** Given request **
Turn the lines from the one with "You are a GUI" to the one with "(1015, 609)" into a JSON list of strings, one string per line, skipping blank lines.

** Records for this task **

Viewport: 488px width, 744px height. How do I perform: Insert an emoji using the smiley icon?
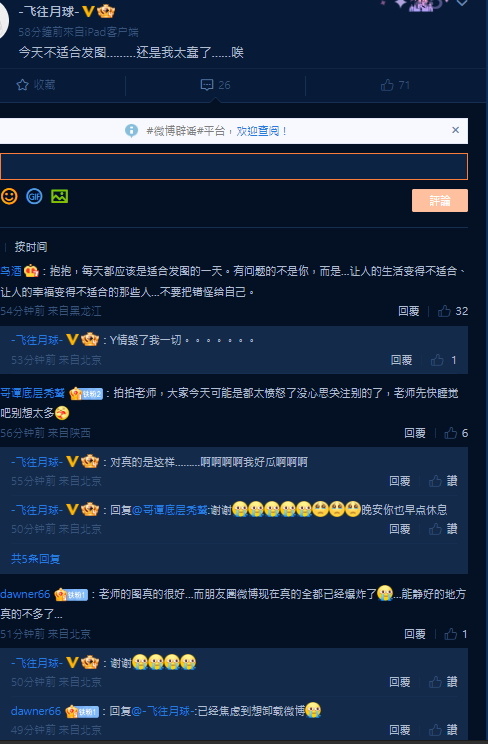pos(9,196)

==

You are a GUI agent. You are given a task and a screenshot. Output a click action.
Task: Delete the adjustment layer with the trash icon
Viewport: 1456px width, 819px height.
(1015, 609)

** Output for this task **
[
  "You are a GUI agent. You are given a task and a screenshot. Output a click action.",
  "Task: Delete the adjustment layer with the trash icon",
  "Viewport: 1456px width, 819px height.",
  "(1015, 609)"
]